Task requirements ▸
Each line of the records must appear in your answer exactly, with no pictures.

Data for this exercise ▸
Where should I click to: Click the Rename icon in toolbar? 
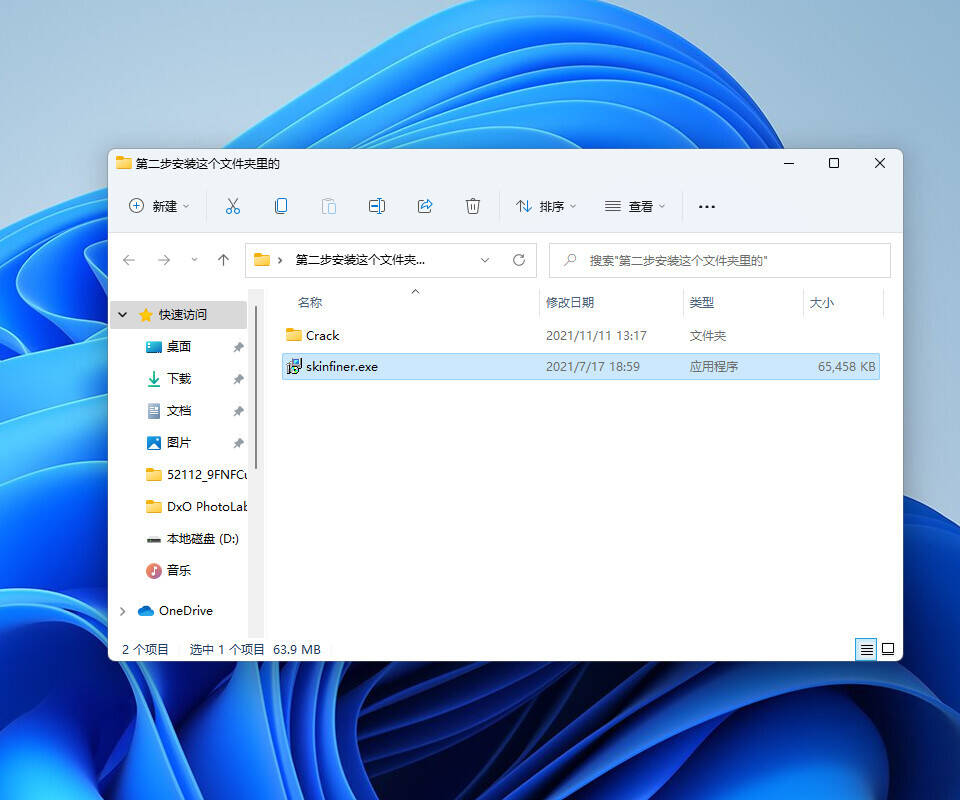click(377, 206)
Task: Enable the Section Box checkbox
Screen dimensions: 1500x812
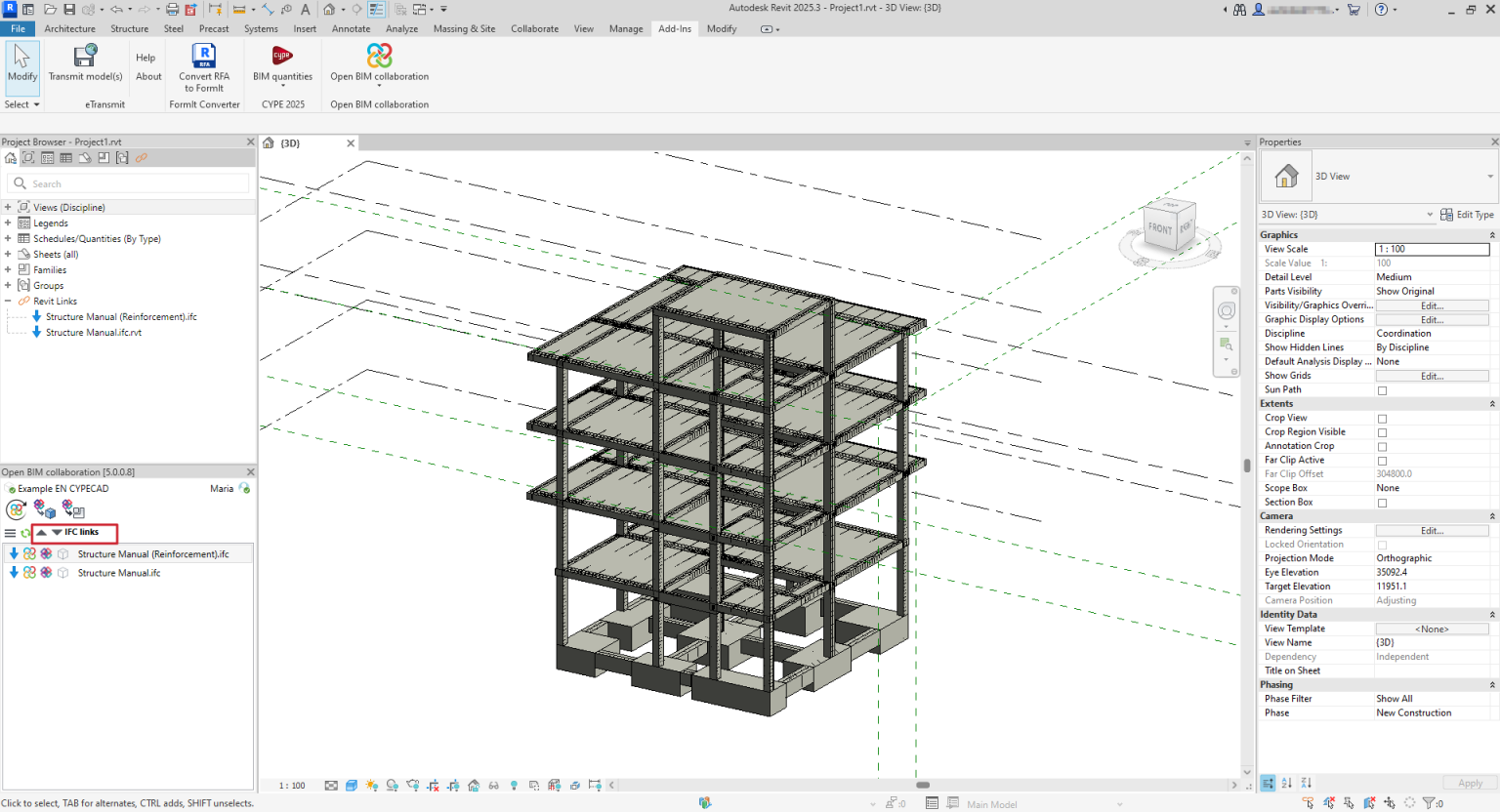Action: [x=1381, y=502]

Result of this exercise ▸
Where should I click to: Click the Rename icon in toolbar? 
click(377, 206)
Task: Enable the Section Box checkbox
Screen dimensions: 1500x812
Action: [x=1381, y=502]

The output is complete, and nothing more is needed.